Sacred Heart Cultural Center, former Catholic church (Augusta, Georgia, USA)
Sacred Heart Cultural Center, former Catholic church (Augusta, Georgia, USA)

Sacred Heart Cultural Center

historic-sitechurchcultural-centerromanesque-architecturenational-registeraugusta
4 min read

Count the brick patterns. There are fifteen different types woven into the facade of Sacred Heart, each one laid by hand at the turn of the twentieth century, forming an intricate surface that catches light differently at every hour. Above them, twin round towers rise to conical spires. Below, three stone arches frame the entrances. And inside, 94 stained glass windows, most of them created by the firm of Mayer in Munich, throw colored light across an Italian marble altar and a barrel-vaulted ceiling that amplifies every whisper into something like prayer. Sacred Heart Catholic Church held its first mass on December 2, 1900, built to serve Augusta's growing Catholic immigrant population that had outgrown the older St. Patrick parish. It served that community for seventy years. Then it nearly died. That it survived at all is a story of stubbornness, money, and the conviction that some buildings are too beautiful to lose.

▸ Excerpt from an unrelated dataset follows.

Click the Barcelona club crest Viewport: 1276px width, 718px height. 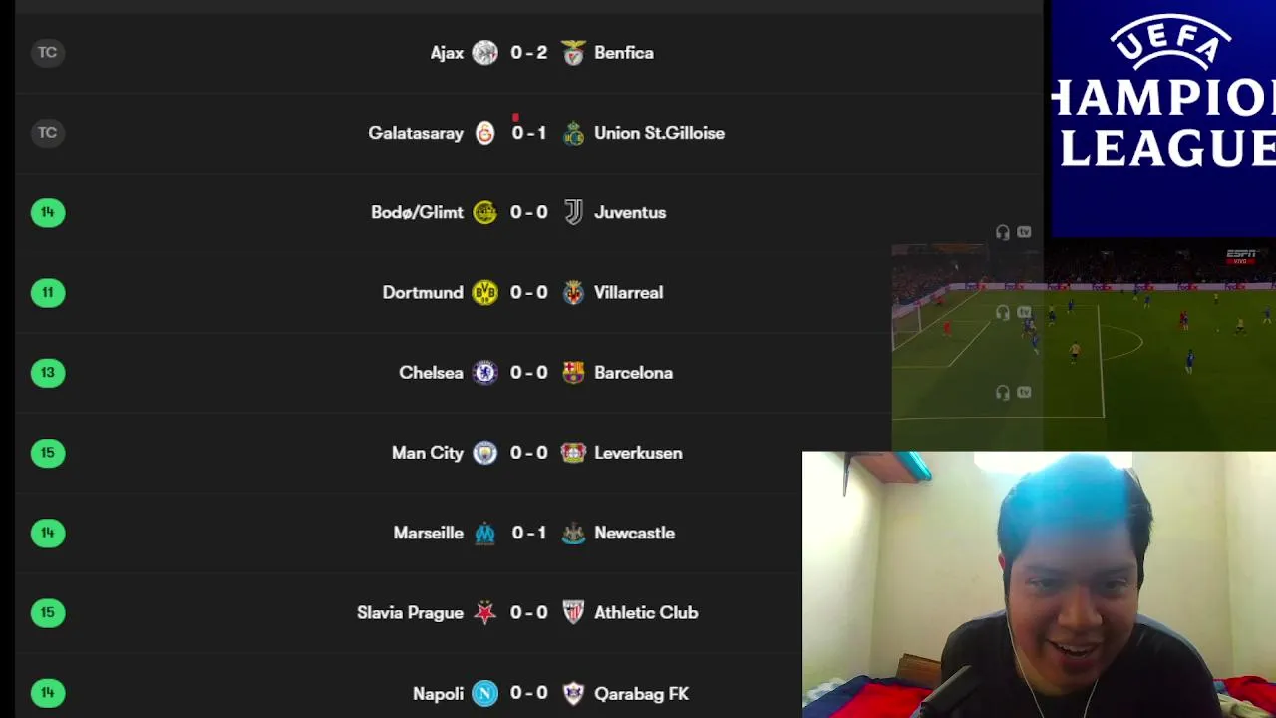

An Immigrant Parish Builds a Cathedral

The story begins in 1874, when Father Theodore Bulter acquired land for a new church and a Christian school intended to serve people of all denominations. Temporary structures went up first, and Jesuit priests were brought in to lead the new parish. Construction of the permanent church did not begin until 1897, and three years of work produced something far grander than a neighborhood parish. The architects chose a cruciform Romanesque plan, its weight and ornamentation reflecting the ambitions of a Catholic community eager to put down visible roots. The Italian marble high altar fills the apse. Two side altars occupy the transept. Six rose windows dominate the transept ends, while the aisle windows depict saints and Catholic symbols in glass that had crossed the Atlantic from Munich. A small dome crowns the crossing where nave and transept meet. Every surface declares permanence, a community building not for a generation but for centuries.

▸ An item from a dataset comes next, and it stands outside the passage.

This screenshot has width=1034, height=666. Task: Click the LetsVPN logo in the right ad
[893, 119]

The Silence of Abandonment

Seventy years turned out to be optimistic. By the 1960s, the neighborhood around Sacred Heart was in decline. Two major floods of the Savannah River had driven residents out, and the growth of modern suburbs pulled families away from downtown Augusta. Maintenance costs climbed as the congregation shrank. In 1971, the Diocese closed Sacred Heart. The building stood empty, and emptiness invited destruction. Vandals broke windows and defaced walls. Weather crept through gaps that no one repaired. The church that had taken three years to build began a slow collapse that lasted more than a decade. Proposals to demolish it circulated. Sacred Heart was listed on the National Register of Historic Places in 1972, a recognition that offered prestige but no funding and no protection from decay.

The Knox Foundation's Bet

The rescue came in the 1980s, when Peter Knox Jr. and his sons Peter III and Boone purchased the property through their company Knox Limited. The first restoration in 1987 was primarily structural: stabilize the building before it went beyond saving. Local architect Spyro Meimarides oversaw repairs to the roof and the painstaking restoration of the stained glass windows, some of which had survived vandalism intact while others required skilled glasswork to rebuild. The Knox Foundation transformed the church into a cultural center, repurposing the sacred space for secular community use without erasing its character. The former rectory and school building now house non-profit organizations and arts groups. The nave that once held pews holds banquet tables and concert chairs. The transformation preserved everything that made Sacred Heart extraordinary while giving it a purpose that could sustain it.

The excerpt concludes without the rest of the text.